Ali BADEMCİ
Devletimiz bu görüşlerinde haklı mı? Elbette hayati derecede önemli; Haleb ile irtibatın kesilmesine izin vermemek lazımdır. Bu konuda ne kadar ciddiyiz, elbette bilmiyoruz! Lâkin ara-sıra koridor kesiliyor! Allah insanımızı korusun.
Biliyorsunuz Hatay-Reyhanlı bir zamanlar Orta Doğu’ya açılan en önemli sınır kapımızdı! Burada uzun tır kuyrukları oluşur ve Hatay doğumlular da Haleb’e dolmuşlarla sabah gider akşam dönerlerdi. Evinizden işyeri veya şehre inmek için bir dolmuş kadar buraya yakındınız! 2011’den beri Suriye’de şimdi uluslararası arenaya dönüşen bir savaş var!

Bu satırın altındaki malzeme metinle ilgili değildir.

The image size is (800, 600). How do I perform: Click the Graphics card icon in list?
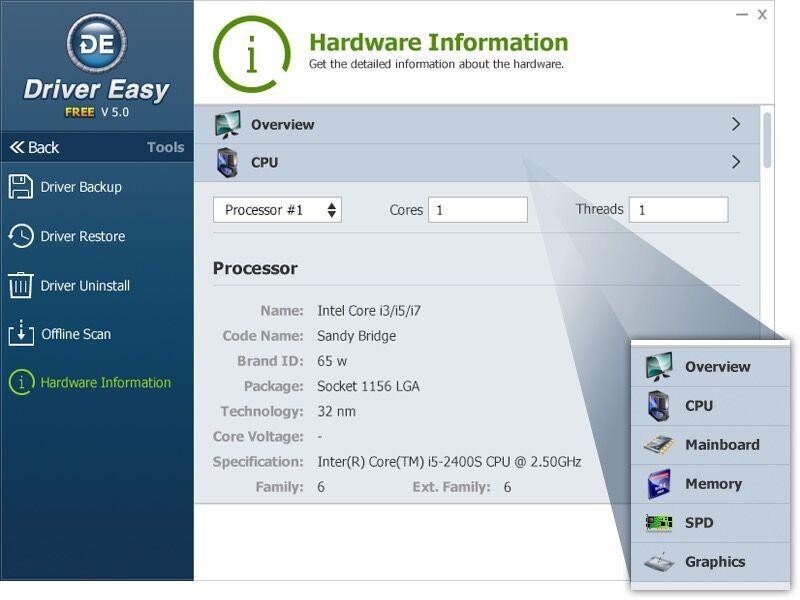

Artık bu savaşa iç savaş demek mümkün değildir. Reyhanlı’da provakasyon denemeleri sonucu elim hadiseler oldu. Şimdi Cilvegözü kapımız kuşlara bile kapalı tam bir savaş bozgunu manzarası arzediyor! Türkmen dediğimiz unsurlara ulaşmayı bırakın onları tanımıyoruz bile! Bayır Bucak boşaltılmış, burada artık sınır kapılarında ağlayışlar duyulmuyor! Hükümet bir türlü açıklamadı ama sesiz sedasız 367 bin insanımız Türkiye’de! Şu mahkemelik olan silâh gönderme işlerini ve devlet ile hükümet başkanımızın yiğitliğini de bir kenara bırakın! Cilegözü’nden görünüyor; Haleb’de şu anda tam da Diyarbakır-Sur’da olduğu gibi şedit şehir gerillası var!

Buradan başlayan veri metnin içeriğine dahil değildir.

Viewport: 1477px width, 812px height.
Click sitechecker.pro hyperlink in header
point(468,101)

Dün Hatay’a konferansa gitmiştik; gündüz boyunca vaktimiz oldu da şöyle bir Cilvegözü’ne kadar görelim dedik! Sayın Vali Yardımcımız devletimizin temsilcisi olarak görevinin başında! Sağolsunlar çok iyi karşılayarak bir müddet sohbet de ettik! Allah bizi böyle devlet adamlarından mahrum etmesin; ilgili ve bilgili! Tampon bölgede karşı leçelikler üzerinde 2000’e âileye yakın sivil bulunuyormuş; ot bile bitmeyen taşlar üzerindeki bu sivil güçlere insanî yardım yapılıyormuş! İaşeleri sağlanıyor; herhalde durumları ölmek ile yaşamak arasında!

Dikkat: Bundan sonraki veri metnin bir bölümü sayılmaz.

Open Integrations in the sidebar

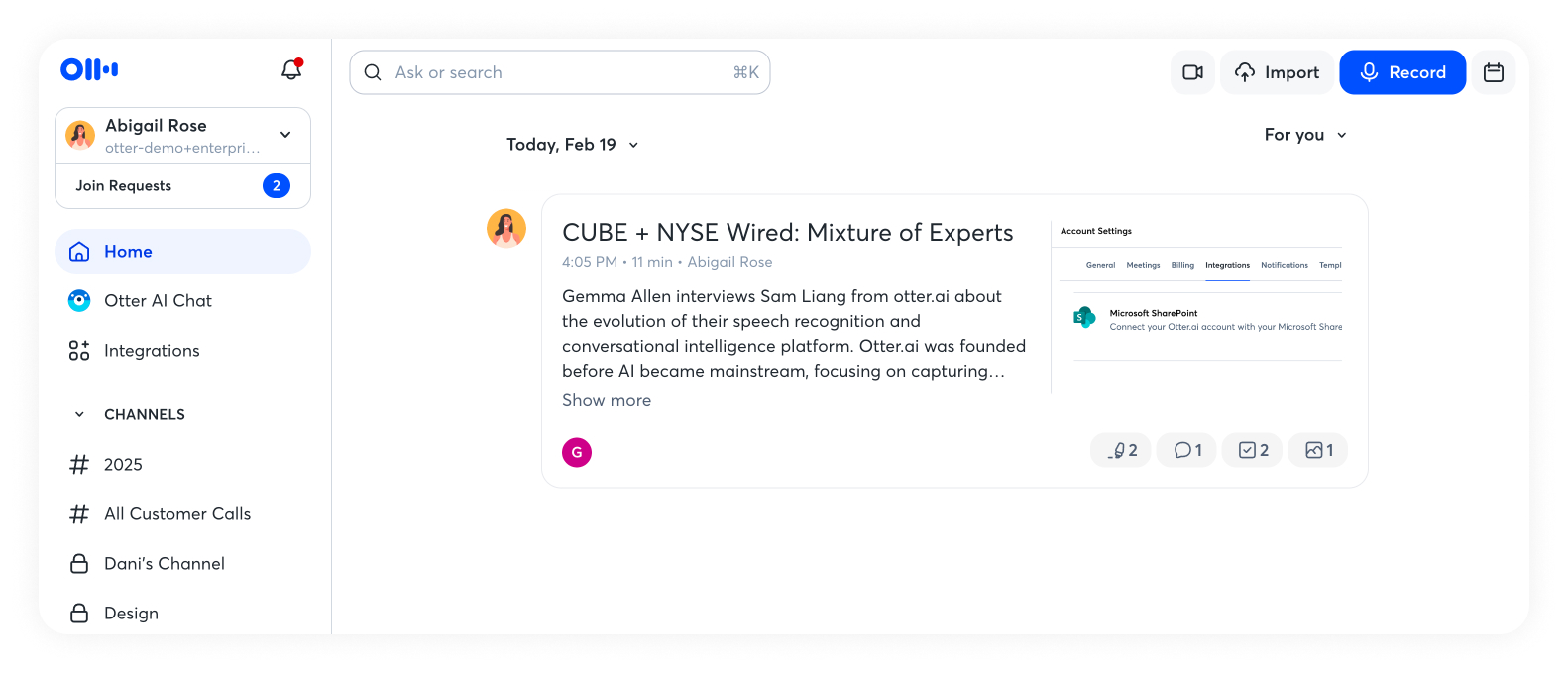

Benim davetim Ülkü Ocakları idi, 1968’de bunun kurucu başkanlığını yapmıştım! Şu andaki Başkan da köylüm; yani, Türkiye Bayır’ından; Allah ancak bu kadar mükemmel insan yaratırmış; çok duygulandım ve 48 yıl evvel ki zamanlara gittim; O zaman Hatay’da bırakın üniversiteyi lise bile bir taneydi! Şimdi üniversite durumu çok değiştirmiş! Artık ülkücülerin sayısını bilemezsiniz! Ah bir de gündelik siyasetten tam soyutlanabileseler ne kadar mükemmel olur! Saat 18.00’de 2 saat konuştuk; pek ilgililer; herşey çok güzel; fakat en güzel taraf nedir biliyor musunuz? Sürekli Cilvegözü ve Yayladığı sınır kapısındadırlar. Ne yapıyorlar? Sınır kapılarımız adam akıllı kapalı! Hudut telleri yerine beton duvarlar örülmüş! Ses geliyor ama artık öte taraf görülmüyor! Yapılan iş kazaya kader kapıya ağır yaralı gelmişse ve devletten de müsaade koparılmışsa yaralıları hastahanelere taşıyorlar ve başlarında sabaha kadar nöbet tutuyorlar! Şöyle bir düşündüm de bizler ne iyi etmişiz de daha 47 yıl önceden sanki bu günleri düşünüp de şu bizim ocakları kurmuşuşuz! Yani öyle şu “Bizim Ocak” sözünü yabana atmayın, elbette “Ülkü Ocakları”. Mutlaka millet yardım ediyor; yoksa bu işleri bu kadar amatör ölçülerde madden yürütmek mümkün değildir..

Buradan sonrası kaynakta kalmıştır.